*** Block opens ***

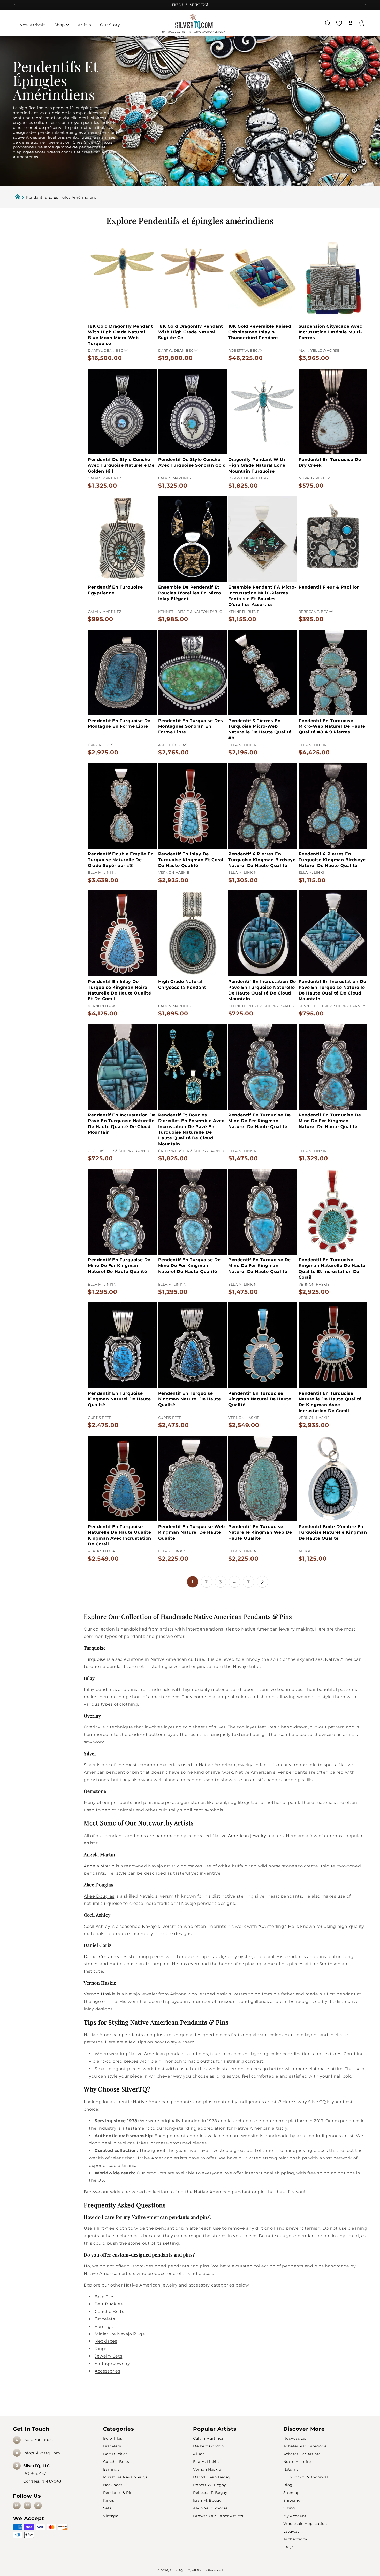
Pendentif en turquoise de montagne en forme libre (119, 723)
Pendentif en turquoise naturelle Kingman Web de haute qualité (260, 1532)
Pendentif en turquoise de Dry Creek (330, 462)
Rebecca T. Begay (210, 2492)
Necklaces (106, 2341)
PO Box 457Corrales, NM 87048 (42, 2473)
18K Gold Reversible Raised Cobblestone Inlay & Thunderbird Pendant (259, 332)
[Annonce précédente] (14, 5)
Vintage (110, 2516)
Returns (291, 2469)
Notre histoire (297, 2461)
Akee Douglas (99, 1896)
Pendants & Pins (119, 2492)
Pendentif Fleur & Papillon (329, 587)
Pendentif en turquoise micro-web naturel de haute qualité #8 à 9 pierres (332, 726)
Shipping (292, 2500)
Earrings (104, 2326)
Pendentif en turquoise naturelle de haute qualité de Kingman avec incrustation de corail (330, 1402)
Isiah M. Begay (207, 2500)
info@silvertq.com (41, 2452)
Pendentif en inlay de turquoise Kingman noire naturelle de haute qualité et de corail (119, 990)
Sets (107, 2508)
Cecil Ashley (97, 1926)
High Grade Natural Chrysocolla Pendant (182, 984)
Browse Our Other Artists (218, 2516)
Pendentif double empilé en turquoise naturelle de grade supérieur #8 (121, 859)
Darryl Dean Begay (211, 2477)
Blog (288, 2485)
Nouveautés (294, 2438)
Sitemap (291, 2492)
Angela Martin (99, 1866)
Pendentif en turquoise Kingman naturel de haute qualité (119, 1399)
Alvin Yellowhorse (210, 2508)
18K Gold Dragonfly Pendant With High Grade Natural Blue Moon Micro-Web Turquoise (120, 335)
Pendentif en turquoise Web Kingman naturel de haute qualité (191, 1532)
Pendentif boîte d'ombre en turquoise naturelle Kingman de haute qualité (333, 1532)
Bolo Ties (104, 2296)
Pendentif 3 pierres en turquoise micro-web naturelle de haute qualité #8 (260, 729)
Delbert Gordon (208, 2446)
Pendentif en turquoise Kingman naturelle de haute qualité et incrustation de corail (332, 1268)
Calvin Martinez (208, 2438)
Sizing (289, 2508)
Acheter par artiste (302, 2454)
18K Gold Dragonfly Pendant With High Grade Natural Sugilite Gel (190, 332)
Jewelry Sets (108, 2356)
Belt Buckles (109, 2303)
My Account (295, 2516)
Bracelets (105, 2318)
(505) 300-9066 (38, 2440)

*** Block closes ***
*** Block opens ***

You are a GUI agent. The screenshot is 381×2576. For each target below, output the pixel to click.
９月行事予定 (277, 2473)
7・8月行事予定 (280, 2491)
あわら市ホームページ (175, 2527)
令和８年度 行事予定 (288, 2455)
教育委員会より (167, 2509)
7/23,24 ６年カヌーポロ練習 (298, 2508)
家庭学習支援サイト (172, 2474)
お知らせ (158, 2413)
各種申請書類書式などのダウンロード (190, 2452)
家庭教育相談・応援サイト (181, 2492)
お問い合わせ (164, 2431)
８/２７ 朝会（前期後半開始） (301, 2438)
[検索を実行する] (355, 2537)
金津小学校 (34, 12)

*** Block closes ***
*** Block opens ***

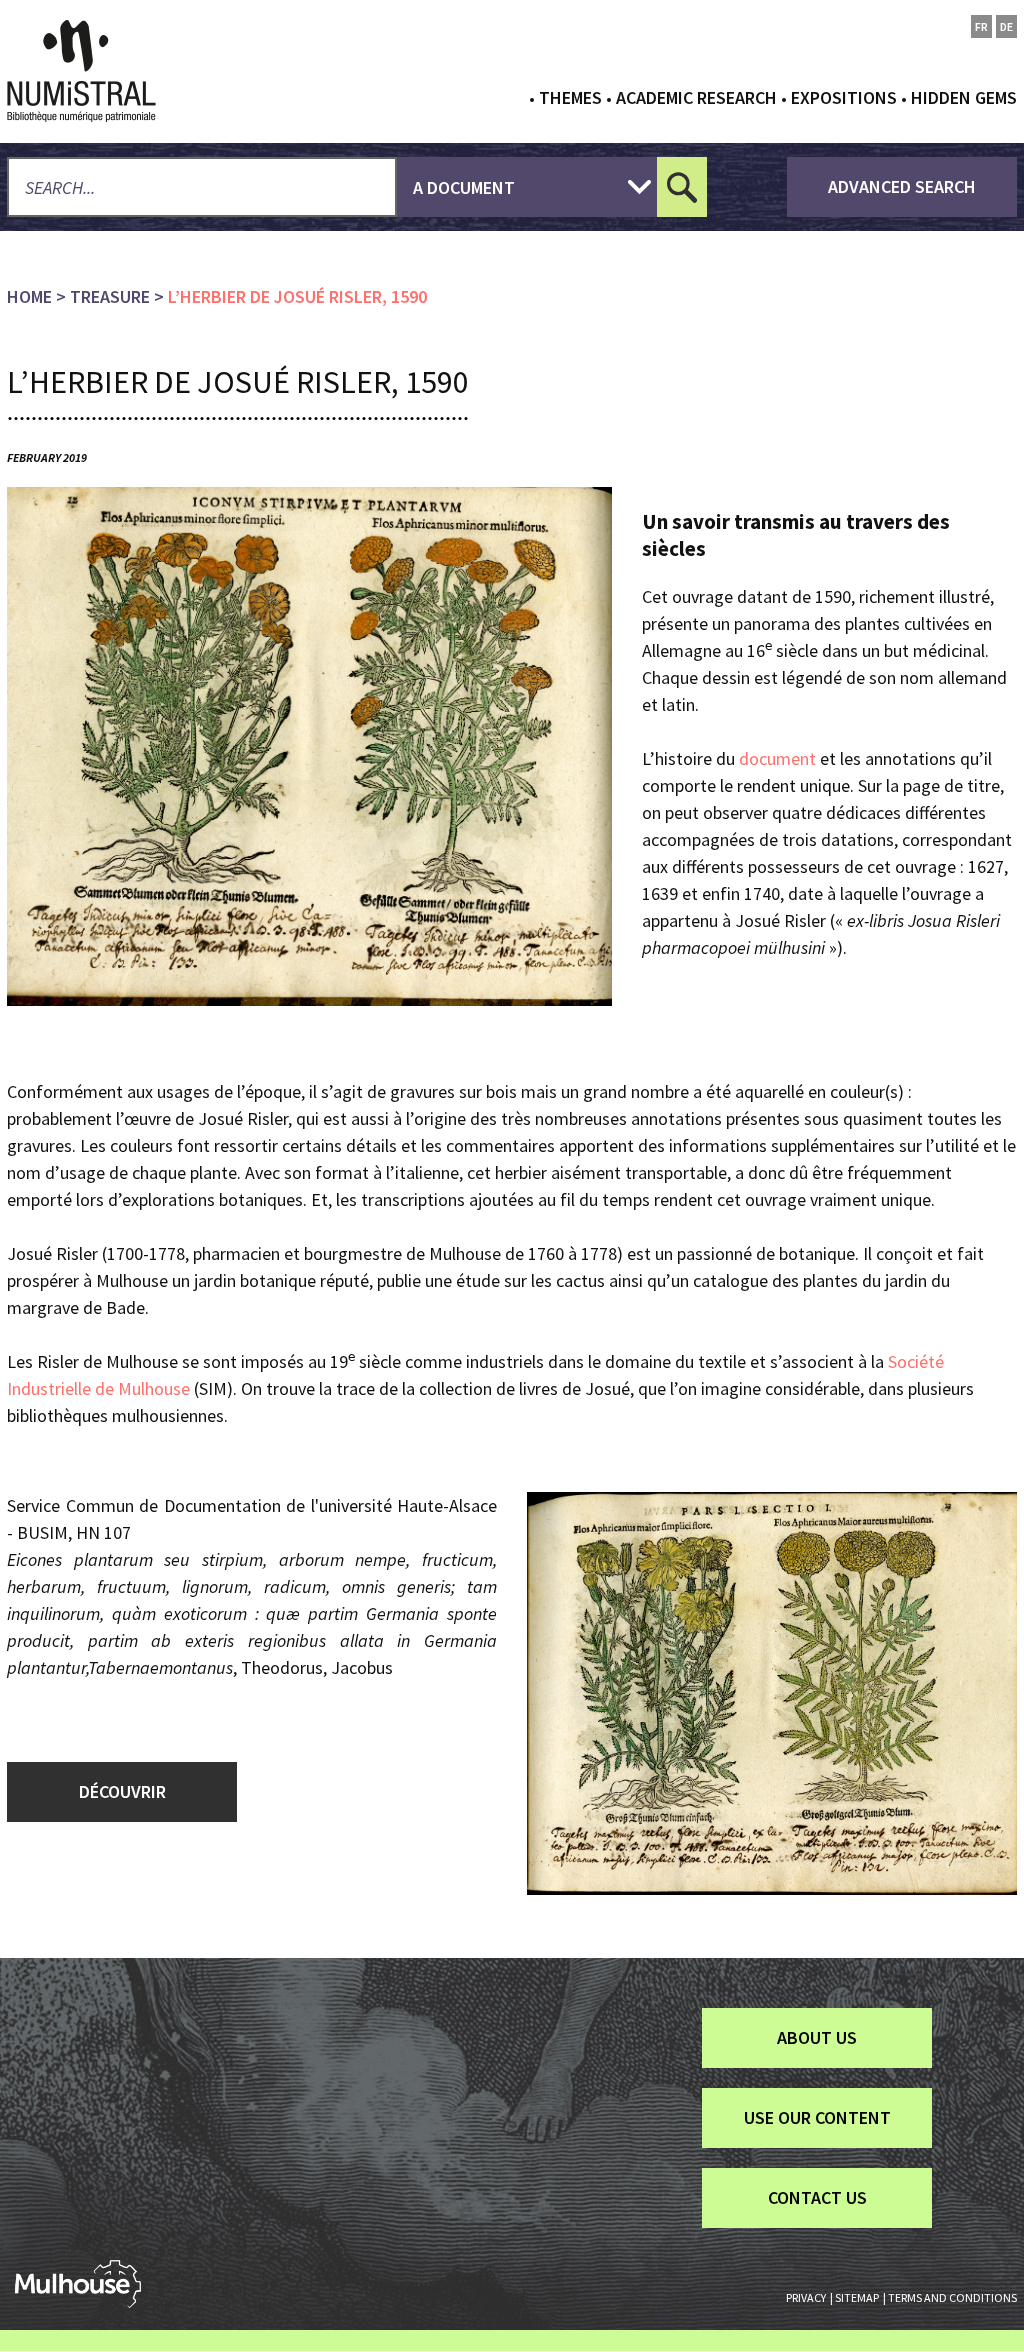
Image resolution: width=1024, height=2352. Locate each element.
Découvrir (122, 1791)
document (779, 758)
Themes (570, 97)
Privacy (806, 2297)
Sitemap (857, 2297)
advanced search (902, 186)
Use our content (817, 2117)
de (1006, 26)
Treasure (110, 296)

*** Block closes ***

Reproducing the whole listing above is not the task. Copy exactly only the lines from the one with "Notre histoire (297, 2461)" to the one with "Pendentif en turquoise Kingman naturelle", both kept.

**ANSWER TO THIS PROBLEM:**
Notre histoire (297, 2461)
Akee Douglas (99, 1896)
Pendants & Pins (119, 2492)
Pendentif Fleur & Papillon (329, 587)
Pendentif en turquoise micro-web naturel de haute qualité #8 à 9 pierres (332, 726)
Shipping (292, 2500)
Earrings (104, 2326)
Pendentif en turquoise naturelle de haute qualité de Kingman avec incrustation de corail (330, 1402)
Isiah M. Begay (207, 2500)
info@silvertq.com (41, 2452)
Pendentif en inlay de turquoise Kingman noire naturelle de haute qualité et de corail (119, 990)
Sets (107, 2508)
Cecil Ashley (97, 1926)
High Grade Natural Chrysocolla Pendant (182, 984)
Browse Our Other Artists (218, 2516)
Pendentif double empilé en turquoise naturelle de grade supérieur #8 (121, 859)
Darryl Dean Begay (211, 2477)
Blog (288, 2485)
Nouveautés (294, 2438)
Sitemap (291, 2492)
Angela Martin (99, 1866)
Pendentif en turquoise Kingman naturel de haute qualité (119, 1399)
Alvin Yellowhorse (210, 2508)
18K Gold Dragonfly Pendant With High Grade Natural Blue Moon Micro-Web Turquoise (120, 335)
Pendentif en turquoise Web Kingman naturel de haute qualité (191, 1532)
Pendentif boîte d'ombre en turquoise naturelle Kingman de haute qualité (333, 1532)
Bolo Ties (104, 2296)
Pendentif 3 pierres en turquoise micro-web naturelle de haute qualité #8 (260, 729)
Delbert Gordon (208, 2446)
Pendentif en turquoise Kingman naturelle de haute qualité et incrustation de corail (332, 1268)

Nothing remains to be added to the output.